Psychiatric disorders as a whole are prevalent in children and adolescents with WBS, including anxiety and phobias.58 Interestingly, anxiety symptoms were a significant issue for Patients 1, 3, 4, and 7. ADHD is common (>60%) in children and adolescents with WBS58 and was also present in the patient described by Somerville et al.26 Similarly, Patients 1 and 2 were diagnosed with ADHD, although they, like the patient described by Somerville et al., also had siblings with ADHD. Patient 6 was suspected to have ADHD but has not yet undergone formal evaluation. Therefore, it is unclear whether the attention deficit and hyperactivity seen in our patients is related to altered gene dose in the WBS region or to other familial factors. However, it is certainly possible that comorbid ADHD or anxiety could alter the behavioral phenotype in patients with dup(7)(q11.23) syndrome.

CONCLUSIONS

The overall cognitive and behavioral phenotype seen thus far in patients with microduplication of chromosome 7q11.23 is very interesting with respect to patients with WBS. The expressive language delay with sparing of visuospatial cognition in patients with duplication of the WBS region is in direct contrast to the well-characterized cognitive profile seen in typical WBS patients,13 whereas the relative behavioral withdrawal is the converse of the typically outgoing personality profile observed in patients with WBS.13,59 Similar to patients with WBS in whom psychiatric problems are a feature,58 patients with microduplication of the WBS region also appear to be at risk of ADHD and/or anxiety. These findings further support the speculation that in addition to harboring genes involved in cognition and language, this region may also contain genes involved in development of social behavior. The molecular and neuroanatomical substrates of these features are of great interest,60 and it is possible that genes within this region are expressed in brain structures important for language, visuospatial cognition, and social behavior in such a way that changes in gene dose have different classes of effects. For such dose-sensitive genes, alleles with varying degrees of activity on the normal chromosome (in the case of deletion) or on either chromosome (in the case of duplication) could modify the effect of the genomic rearrangement. One class of dosage-sensitive genes could affect pathways in reciprocal fashion, resulting in converse phenotype in deletion and duplication patients. A different class of dosage-sensitive genes could disrupt the same pathway, resulting in features shared by the two syndromes, such as anxiety and (possibly) ADHD. Furthermore, contributions of other genes outside the deleted or duplicated region could play an important role in modifying the phenotype, either through position effect on expression of nearby genes22 or through molecular pathways that are shared with genes in the rearranged interval.

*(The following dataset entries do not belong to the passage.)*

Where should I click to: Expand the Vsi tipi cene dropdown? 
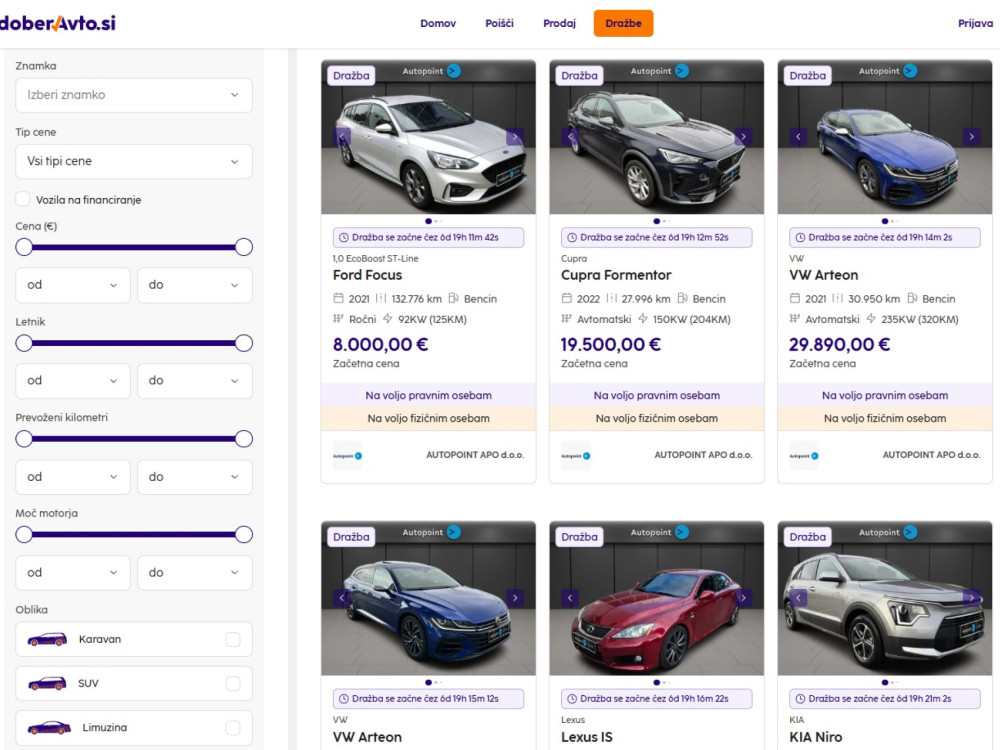[x=133, y=161]
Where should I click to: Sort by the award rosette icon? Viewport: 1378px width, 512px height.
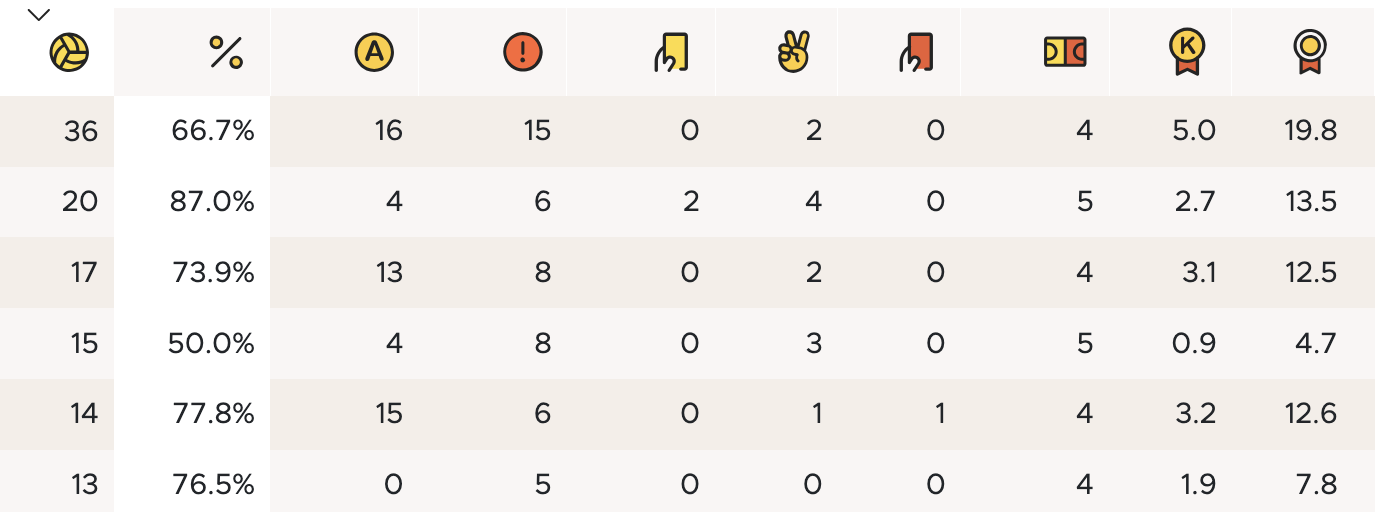1308,53
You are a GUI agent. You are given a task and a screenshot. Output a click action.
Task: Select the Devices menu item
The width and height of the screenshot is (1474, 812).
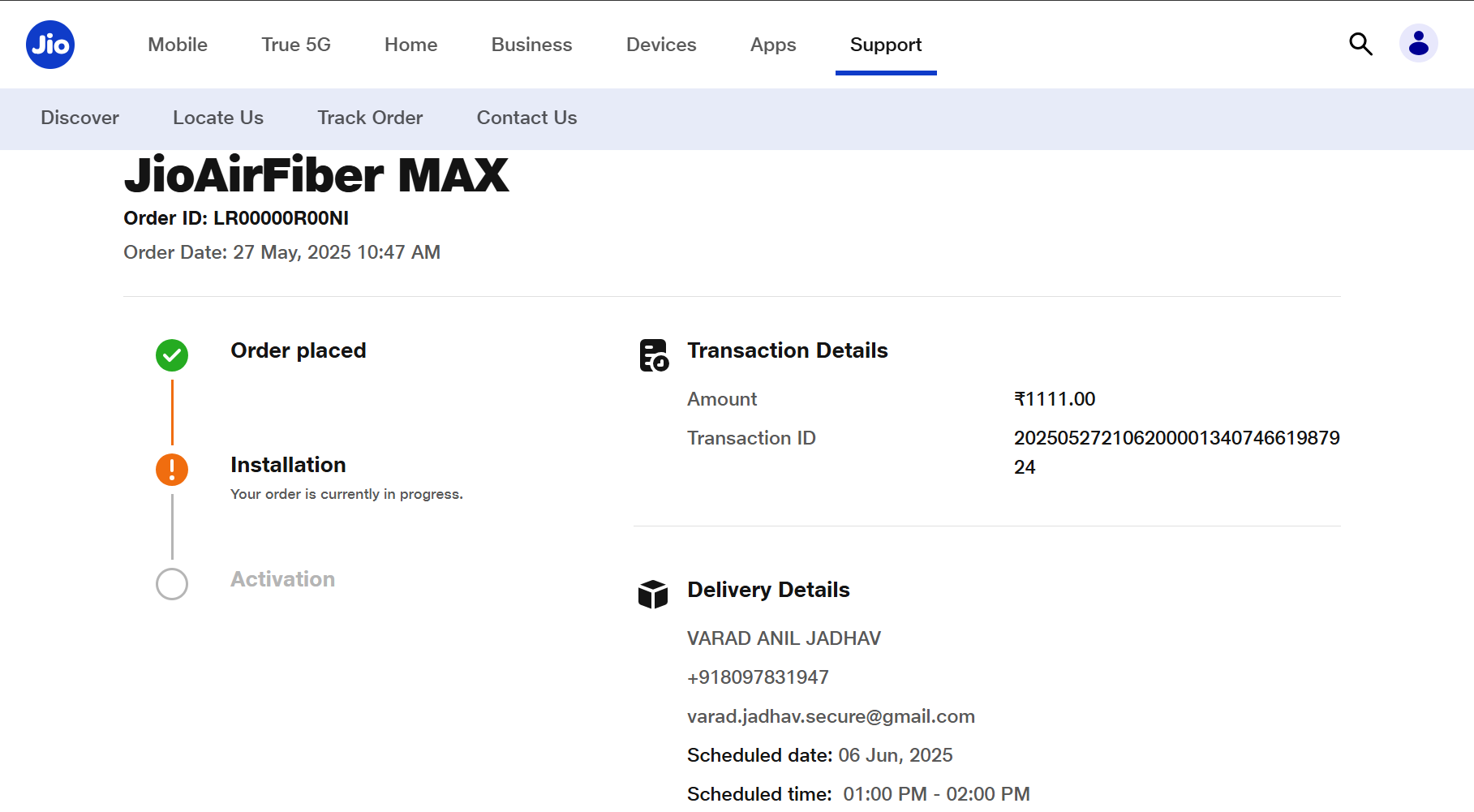click(x=661, y=45)
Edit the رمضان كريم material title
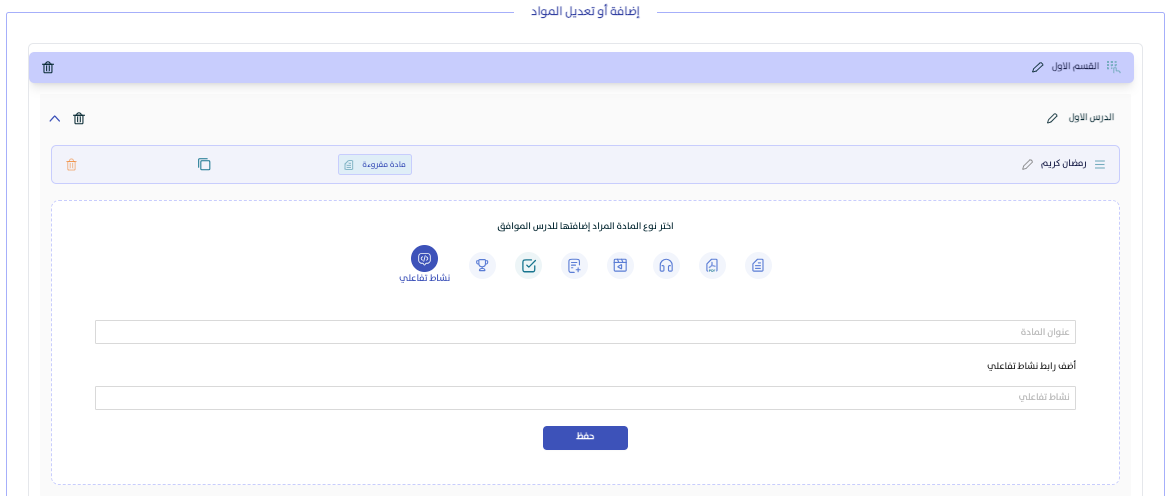 coord(1027,164)
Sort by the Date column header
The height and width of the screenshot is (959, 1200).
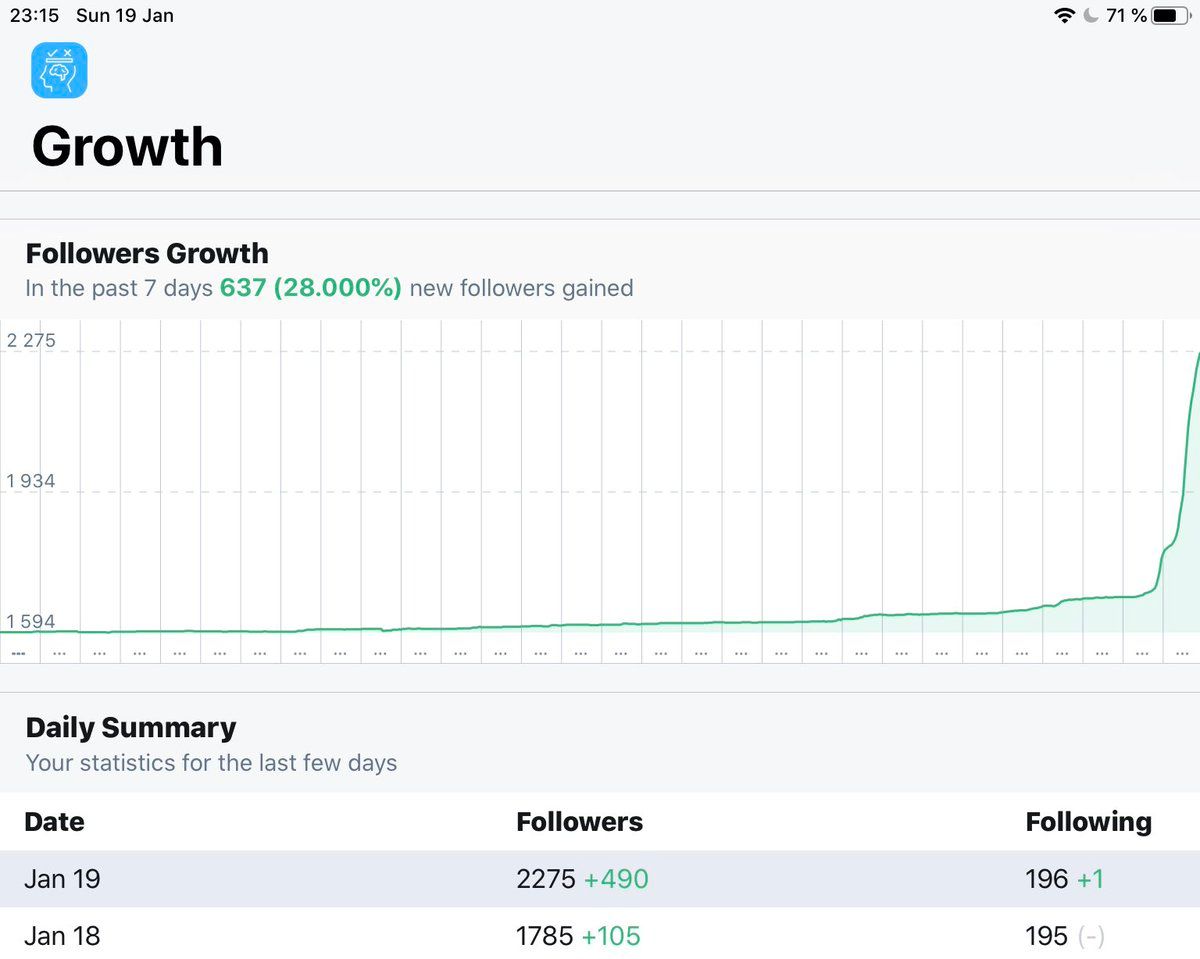pyautogui.click(x=54, y=822)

In conclusion, array-CGH has proven to be a powerful means of identifying individuals with genomic imbalances, and we propose that dup(7)(q11.23) syndrome may be identified much more frequently as greater numbers of patients with expressive language delay and behavioral abnormalities are screened for genomic rearrangements. Our data suggest that dup(7)(q11.23) syndrome, the recombination reciprocal of the WBS microdeletion syndrome, results in a phenotype that includes significant speech delay and may also commonly involve autism-spectrum behavioral abnormalities. Indeed, it is important for clinicians to recognize that individuals with dup(7)(q11.23) syndrome may first present for an autism evaluation prompted by language delay and behavioral concerns, even if they are ultimately found not to meet the gold standard criteria for autism. Additionally, we propose that dup(7)(q11.23) syndrome does not appear to have strongly reproducible or pathognomonic physical features. However, further definition of the range of speech and language impairment, behavioral abnormalities, and associated clinical features will require detailed study and longitudinal monitoring of larger numbers of patients.